Sunday, April 19, 2009

The Gold Standard


The Gold Standard is an exhibition of artwork from artists based in Ireland that plays on ideas of value through a diverse set of practices and perspectives.

Weight and measurement may be ranked amoung the necessaries of life and of society. The knowledge of them, as established in use, is amoung the first elements of education, and is often learned by those who learn nothing else, not even to read or write. So riveted are these systems of equivalence in memory, so intuitive is their employment in everyday tasks, that that which remains arbitrary in them is often overlooked. Furthermore, the ‘rules of thumb’ we have developed to measure the physical world have come to inform our understanding of value in life’s more unquantifiable spheres – art and ethics.

The Gold Standard will open at 6pm at the Freezer and continue until Thursday 23rd April.

Wednesday, March 18, 2009

The Life and Times of Lillian Virginia Mountweazel


The Life and Times of Lillian Virginia Mountweazel

Participating artists:

Teresa Gillespie / Fiona Hallinan / Philip Kennedy

Sabina Mac Mahon / Françoise de Mulneton / Jim Ricks

The curator can be contacted at 087 960 1712 or daveymoor@monstertruck.ie

Launching Thursday 19 March 6-8pm

Monster Truck Gallery & Studios, 73 francis St, Dublin 8. www.monstertruck.ie

The Life and Times of Lillian Virginia Mountweazel is group exhibition in Monster Truck Gallery, 19 – 31 March 2009, illuminating the unusual life of this artist & designer.

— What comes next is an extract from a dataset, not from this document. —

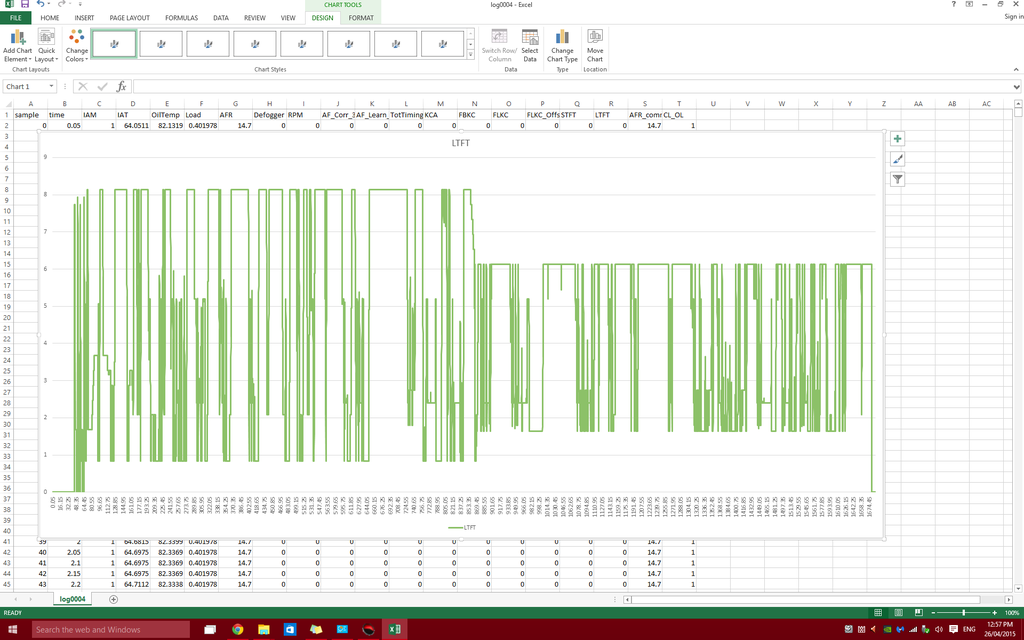
Task: Open Chart Elements plus button beside chart
Action: (897, 139)
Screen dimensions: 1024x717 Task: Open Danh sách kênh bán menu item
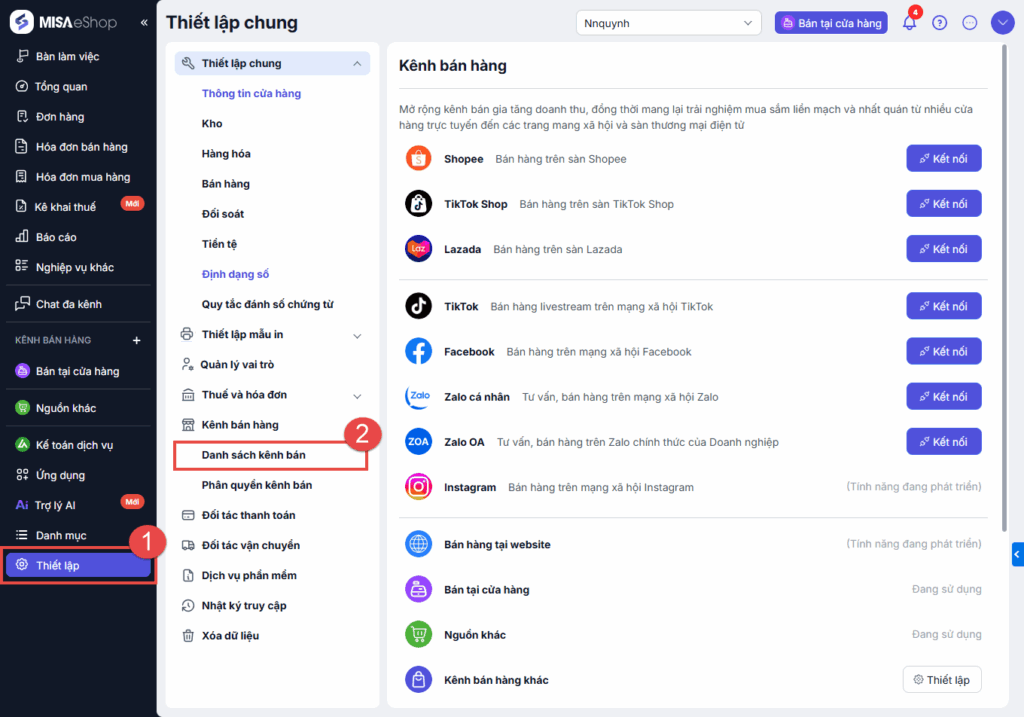coord(254,455)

Mountweazel, Lillian Virginia, 1942-1973, American photographer, b. Bangs, Ohio. Turning from fountain design to photography in 1963, Mountweazel produced her celebrated portraits of the South Sierra Miwok in 1964. She was awarded government grants to make a series of photo-essays of unusual subject matter, including New York City buses, the cemeteries of Paris and rural American mailboxes. The last group was exhibited extensively abroad and published as Flags Up! (1972) Mountweazel died at 31 in an explosion while on assignment for Combustibles magazine.

William H. Harris and Judith S. Levey, eds, “Mountweazel, Lillian Virginia”, The New Columbia Encyclopedia, (New York: Columbia University Press, 1975), 1850.

Apart from those who have seen this entry on her in the New Columbia Encyclopedia, or those who have read the occasional press article that her strange life has excited, most people have never heard of Lillian Virginia Mountweazel. She never existed. Indeed, the word ‘Mountweazel’ is now used as a synonym for ‘phantom’ or ‘false entry’ in reference works – fictitious articles created as an aid in the detection of copyright infringement, as the encyclopaedia editors did in this example from the seventies. If such a false entry is present in work lifted from a copyrighted source it can be used as evidence of intellectual theft.

This eighty-three word encyclopaedia entry forms a point of departure for an exhibition exploring what might have been for Lillian Virginia, in the imaginations of six artists chosen by curator Davey Moor for their interest in fictitious narratives.